Pour se mettre en garde contre les excès et les périls du symbolisme, esthétisme hermétique et raffinements de cénacle, Maurice Denis avait en lui une force qui, bien mieux que l'antique Héraclès, tue les monstres, chasse les fantômes et dissipe les sophismes : sa foi. Il ne s'est jamais contenté, de ce mysticisme nébuleux que certains esthètes, à la fin du xixe siècle, trouvèrent le moyen de concilier avec la négation de tout credo. Le sien est ardent et ferme : la foi, pour lui, est la vérité totale, le foyer dont les rayons illuminent l'immensité du monde comme les retraites des consciences, le guide sans cesse présent, le moteur des actes et de pensées.
Plus que personne, par la parole et, ce qui vaut encore mieux, par l'exemple, il montra les voies où l'art, sans renoncer à ce qu'il y avait de précieux et de durable dans les conquêtes de l'impressionnisme, devait s'engager pour réagir contre les excès de l'analyse et les dangereux prestiges nés de la superstition des phénomènes atmosphériques. Il contribua plus que personne à restaurer l'idée de l'ordre et à refaire la part nécessaire des valeurs sentimentales.
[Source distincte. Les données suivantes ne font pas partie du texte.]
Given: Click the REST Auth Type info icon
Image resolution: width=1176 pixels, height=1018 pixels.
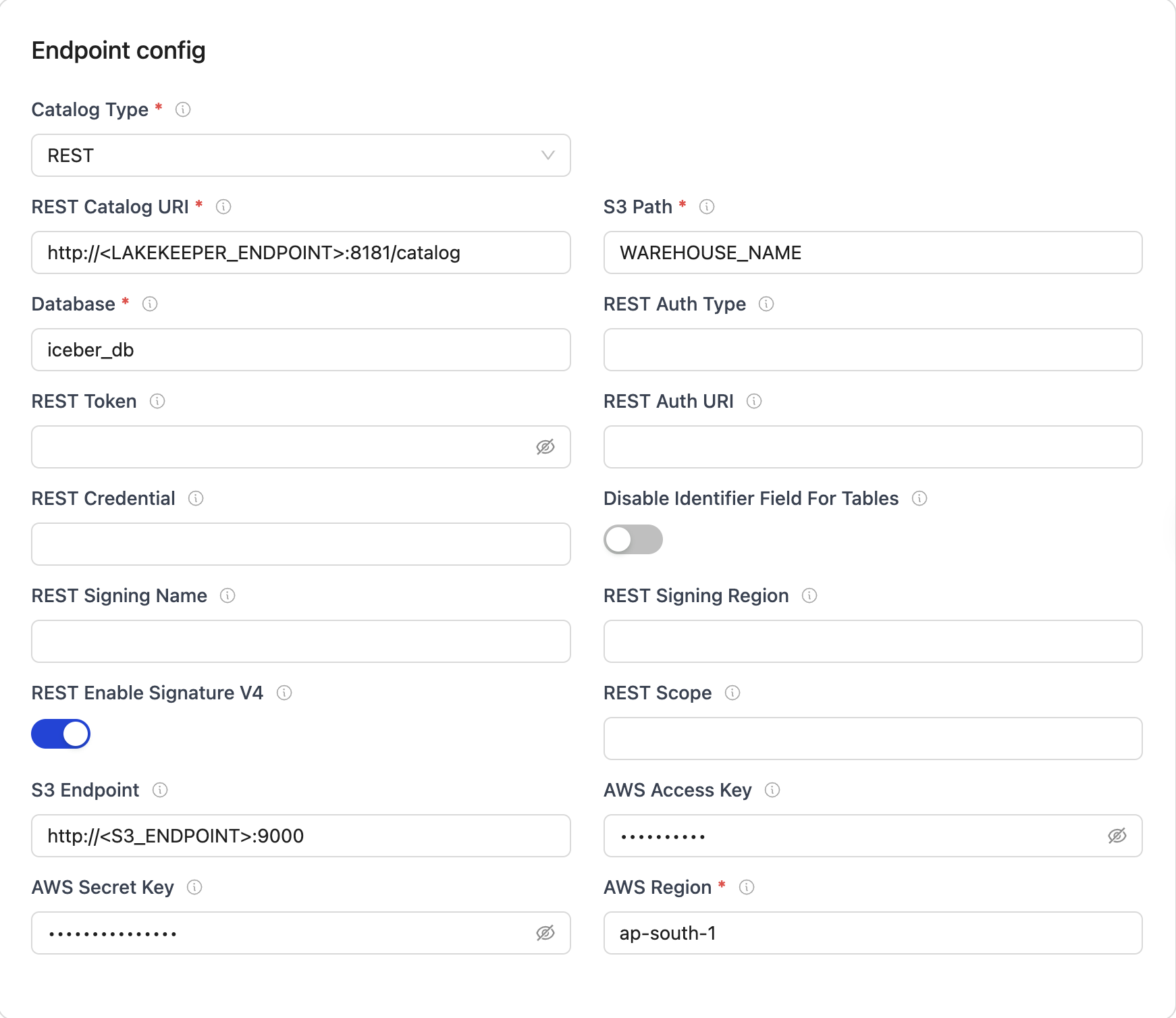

Maurice Denis, un des premiers, s'efforça de faire passer dans la peinture des aspirations confuses qui étaient déjà parvenues à une expression originale dans la poésie de Verlaine et de Moréas, dans le théâtre de Maeterlinck et dans la musique de Debussy. Écrivain-né, en même temps que peintre, il a raconté avec beaucoup de bonne grâce l'histoire de ses propres débuts au milieu des jeunes échappés de collège qui, sous les auspices de leur aîné.